June 21, 2024

Are you Prepared for your Annual Audit?

By Megan Moore, Supervisor, Assurance Services

Are you Prepared for your Annual Audit? Nonprofit Assurance Services

The Goal

You and your auditor want the smoothest, quickest, and most efficient audit. The better prepared you are, the more you improve your chances of this being the case. As Abraham Lincoln said, “If I had eight hours to chop down a tree, I’d spend six sharpening my axe.”

The Basics

In addition to the usual and obvious documents needed for your audit (bank reconciliations, invoices, pay registers, etc.), other items should be considered.
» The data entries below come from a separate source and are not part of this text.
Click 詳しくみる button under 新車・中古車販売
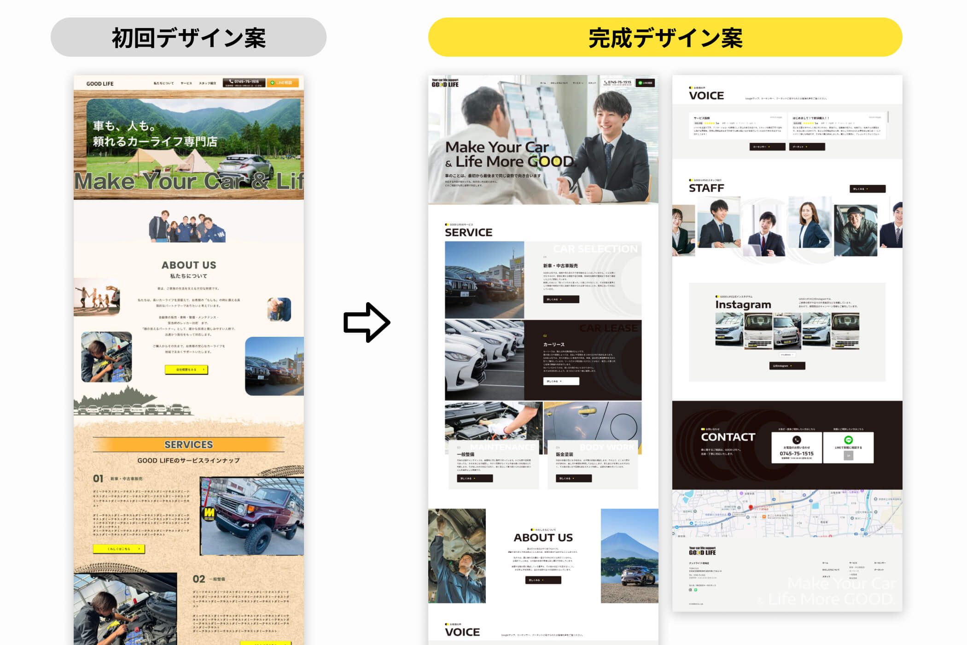 tap(561, 299)
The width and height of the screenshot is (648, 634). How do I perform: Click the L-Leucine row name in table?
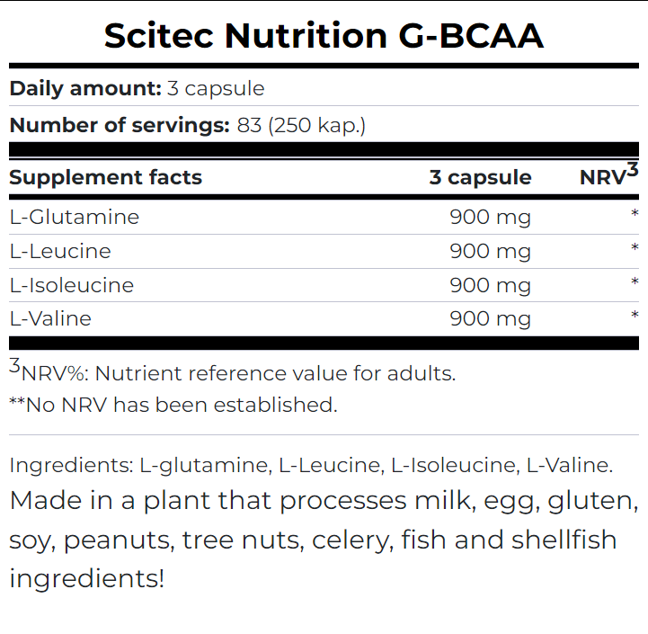60,251
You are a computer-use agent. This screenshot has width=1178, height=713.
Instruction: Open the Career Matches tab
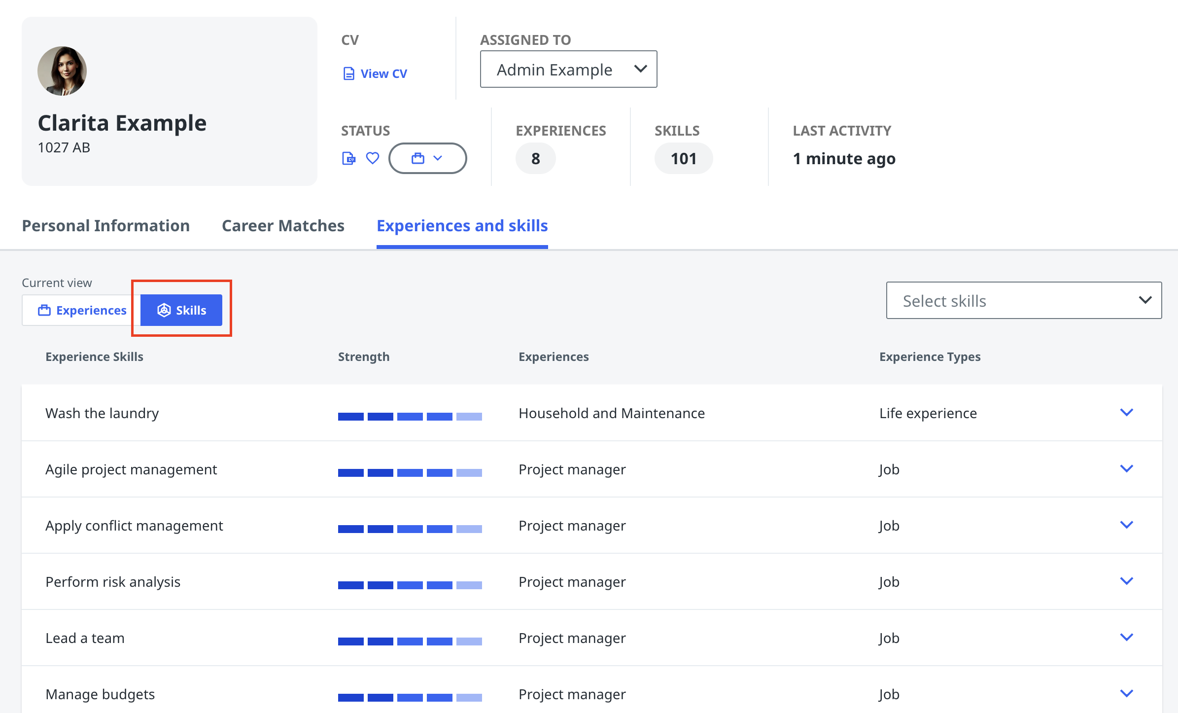[x=283, y=226]
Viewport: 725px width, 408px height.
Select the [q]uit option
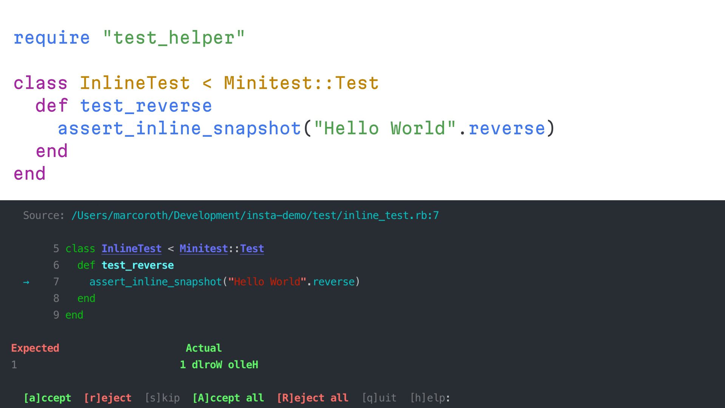pos(379,398)
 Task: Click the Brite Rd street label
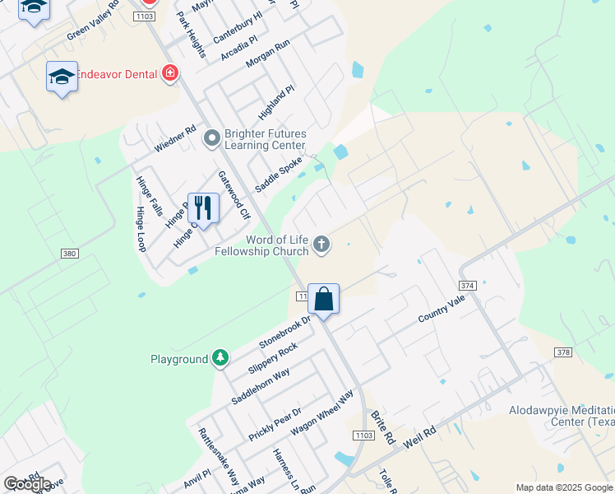pyautogui.click(x=383, y=427)
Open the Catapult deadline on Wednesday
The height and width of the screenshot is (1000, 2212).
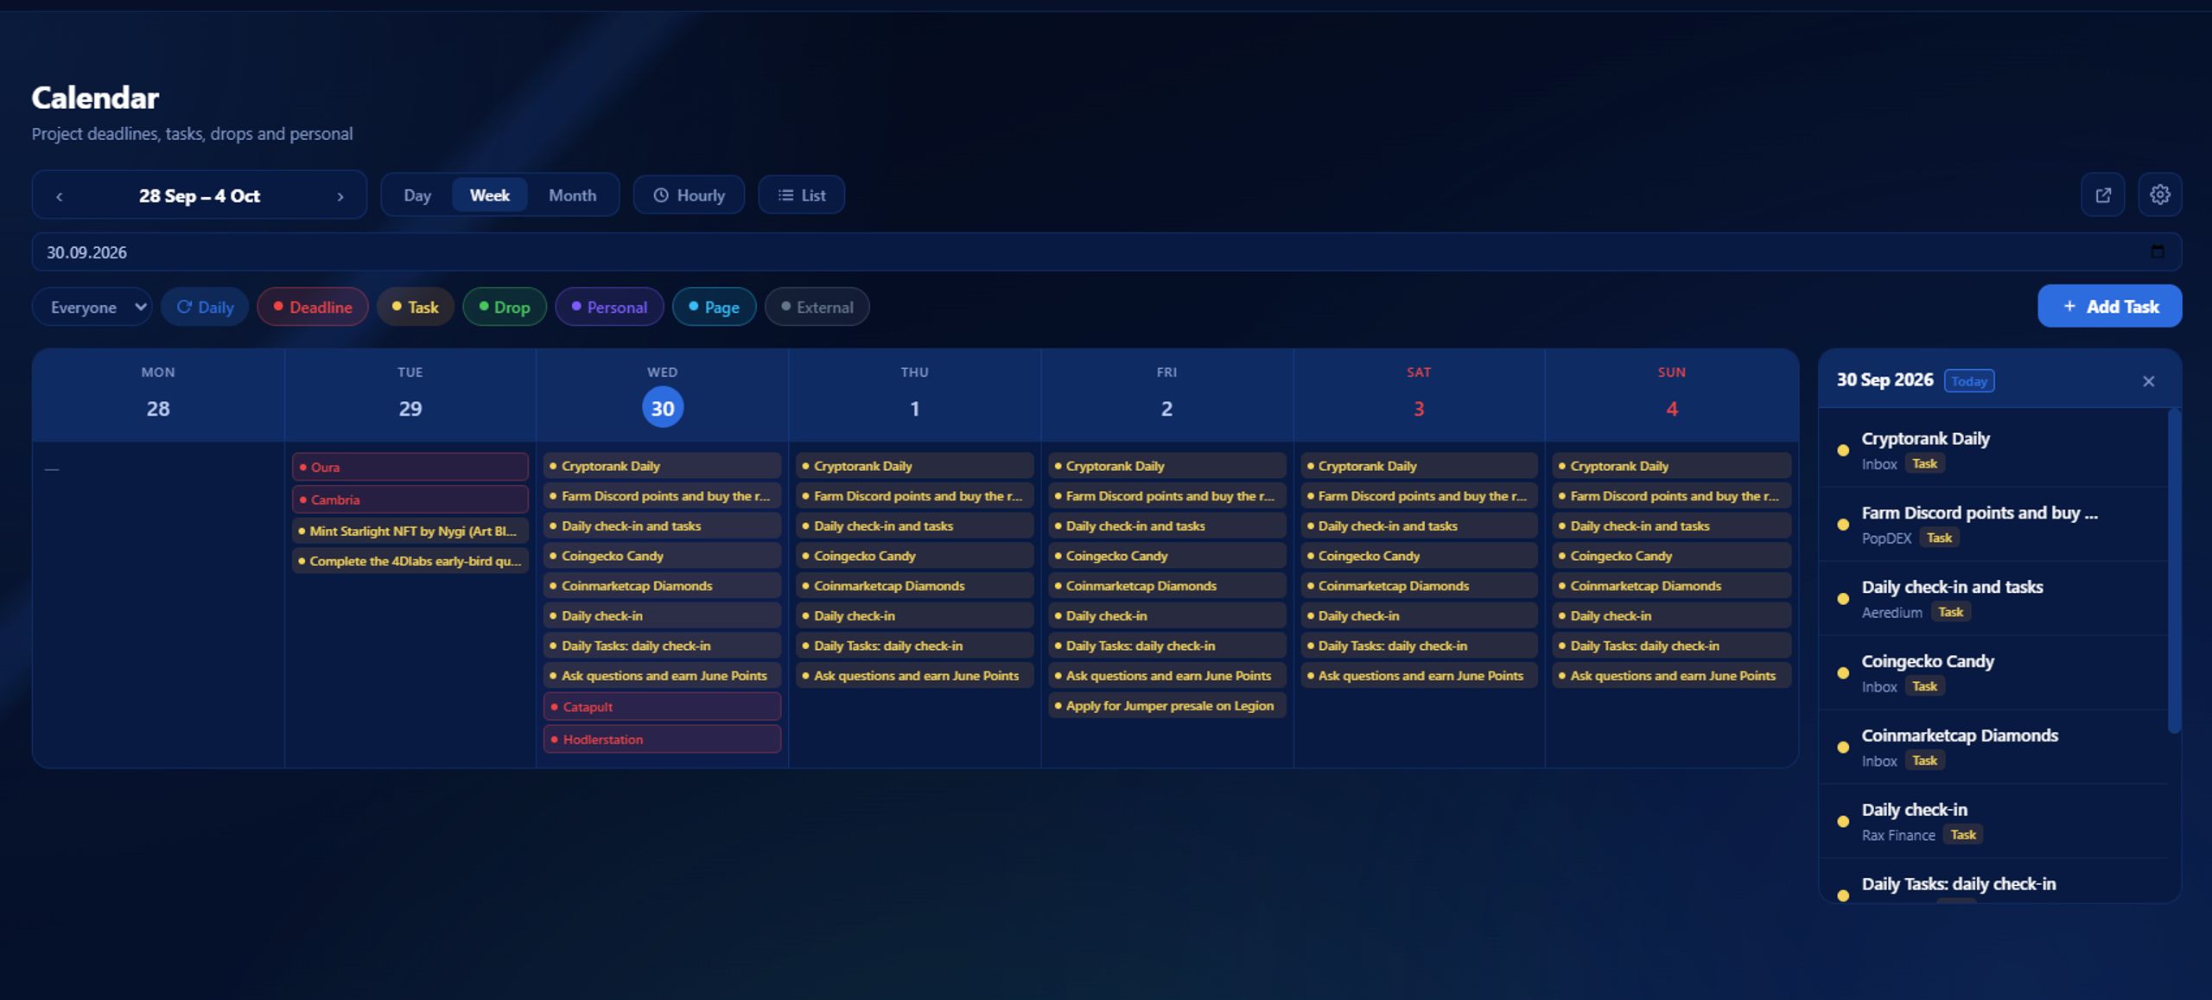(x=662, y=707)
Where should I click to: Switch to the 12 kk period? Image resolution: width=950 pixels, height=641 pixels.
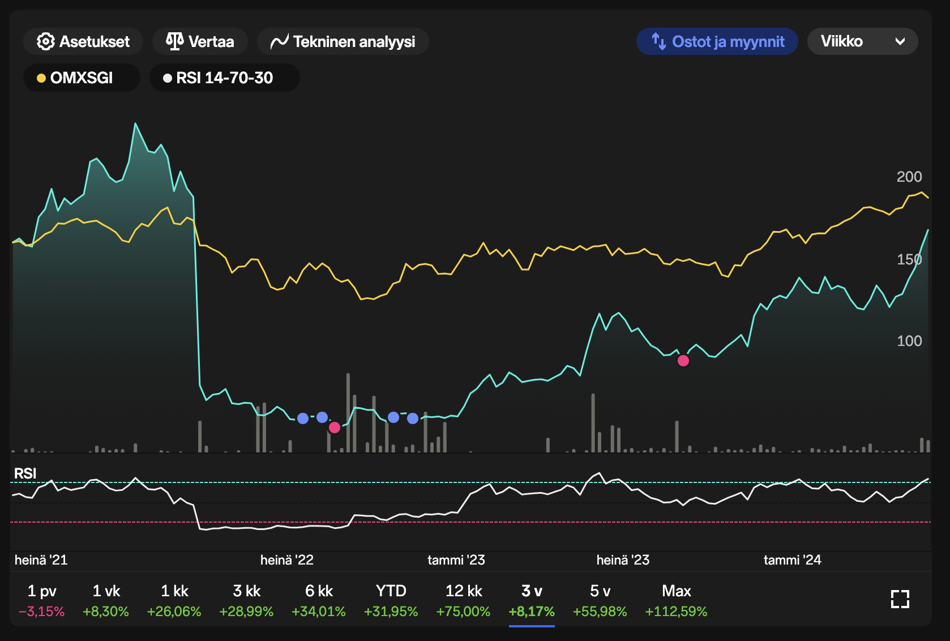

Although not all-inclusive, these are some tasks to add to your pre-audit to-do list:

Transactions and Disclosures

  • Ensure that beginning net assets agree with the prior year’s audited ending net assets.
  • Ensure inter-fund accounts and net assets released from restrictions net to zero.
  • Make sure you have considered all possible releases from restrictions.
  • Consider any gifts in kind, their valuation methods, and additional disclosure requirements.
  • Note any new significant transactions that require special attention or disclosure.
  • Ensure that you are aware of any related party transactions and can provide details for these.
  • Perform all reconciliations or account analyses and have someone other than the preparer review these (be sure that they document their review).
  • Have explanations ready for any large fluctuations. This covers year-over-year account balances or current-year budget to actual variances. Also, qualitative or quantitative reasons for these changes should be considered.
  • Ensure you have the latest signed permanent documents, such as leases and loan agreements.
  • If you have loan covenants, perform an analysis throughout the year and close to your year-end.
  • Consider contingencies if there were significant uses of attorneys during the year.
  • Stay on top of relevant accounting pronouncements, tax law changes, and other regulatory requirements, and perform any implementation measures needed (tip: your auditor may have resources they can share with you!).
  • Review any prior year adjusting journal entries or passed journal entries for relevance in the current year.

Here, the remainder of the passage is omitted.